Share

Dicaplok AirAsia, Rimau Multi Putra Ganti Core Bisnis

Martin Bagya Kertiyasa, Jurnalis · Selasa 07 November 2017 18:33 WIB
https: img.okezone.com content 2017 11 07 278 1810083 dicaplok-airasia-rimau-multi-putra-ganti-core-bisnis-PTrj2E9dot.jpg Ilustrasi. (Foto: Shutterstock)

JAKARTA - PT Rimau Multi Putra Pratama Tbk (CMPP) akan melakukan penambahan modal dengan Hak Memesan Efek Terlebih Dahulu (HMETD) alias right issue. Dari right issue ini, perseroan menargetkan dana sekira Rp3,41 triliun. Right issue ini, sekaligus menjadi pintu masuk bagi Indonesia Air Asia (IAA) menuju pasar saham Indonesia.

Melansir keterbukaan informasi yang diterbitkan perseroan di situs Bursa Efek Indonesia (BEI), Selasa (7/11/2017), seiring dengan akuisisi IAA tersebut, perseroan pun berencana mengubah kegiatan usaha utama menjadi kegiatan usaha menjadi bidang jasa konsultasi bisnis dan manajemen dan perdagangan umum dari sebelumnya bergerak dalam bidang pengangkutan, perbengkelan, industri dan perdagangan umum.

Pasalnya, IAA yang bergerak pada bidang usaha penerbangan komersial berjadwal. IAA memiliki satu kantor pusat dan 15 kantor pelayanan dan penjualan yang tersebar di seluruh kota-kota besar di Indonesia. IAA dimiliki oleh Grup AirAsia, Malaysia, maka IAA memiliki akses untuk melakukan penjualan tiket di lebih dari 18 negara dan 109 kota di benua Asia dan Australia.

IAA akan melakukan penambahan armada pesawat dengan menggunakan skema pembiayaan sewa operasi, dan/atau sewa pembiayaan. Sumber dana yang akan digunakan untuk memenuhi skema pembiayaan tersebut adalah dengan menggunakan kas IAA. Saat ini total kas IAA adalah sebesar Rp198 miliar.

Sekadar informasi, CMPP akan menerbitkan 13,64 miliar lembar saham baru dengan nilai nominal Rp250 per saham. Perseroan pun memiliki pembelian siaga, yakni PT Fersindo Nusaperkasa (FN) dan AirAsia Investment Ltd. (AIL).

Dengan adanya right issue ini, maka FN akan memiliki 5,30 miliar saham CMPP atau sekira 49,96% dengan total harga Rp1,32 triliun.
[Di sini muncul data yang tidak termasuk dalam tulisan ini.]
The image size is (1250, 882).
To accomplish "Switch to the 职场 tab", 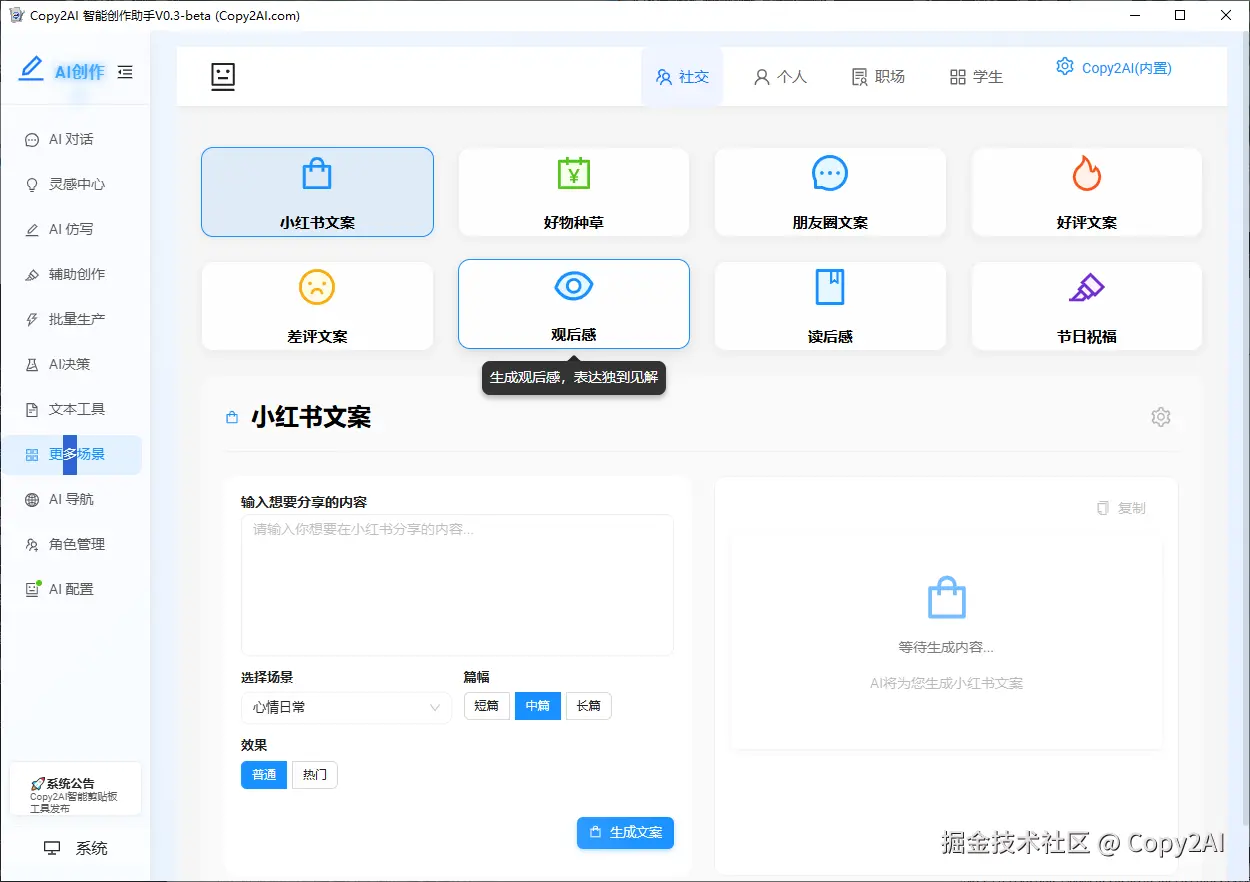I will click(x=878, y=76).
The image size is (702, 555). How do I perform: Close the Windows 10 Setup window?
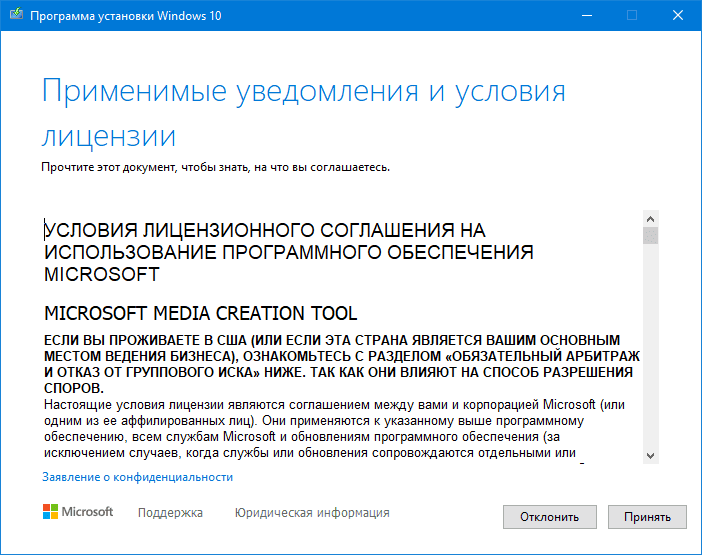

Sementara untuk AIL, akan memiliki 5,09 miliar saham CMPP atau sekira 48% dengan total harga Rp1,27 triliun. Sementara untuk publik, sebesar 0,48% atau sekira Rp12,83 miliar.

Sebelum rencana transaksi ini dilakukan, saham CMPP dimiliki oleh PT Rimau Multi Investama (RMI) dengan porsi kepemilikan saham sebesar 76,24% dan publik sebanyak 23,76%. Perseroan juga memiliki entitas anak yaitu PT Multi Mekar Lestari (MML) dan PT Rimau Shipping (RS).

IAA sendiri, telah menerbitkan sekuritas perpetual kepada Air Asia Berhad (AAB), di mana AAB telah mengalihkan sekuritas perpetual senilai Rp1,32 triliun kepada FN dan Rp1,27 kepada AIL.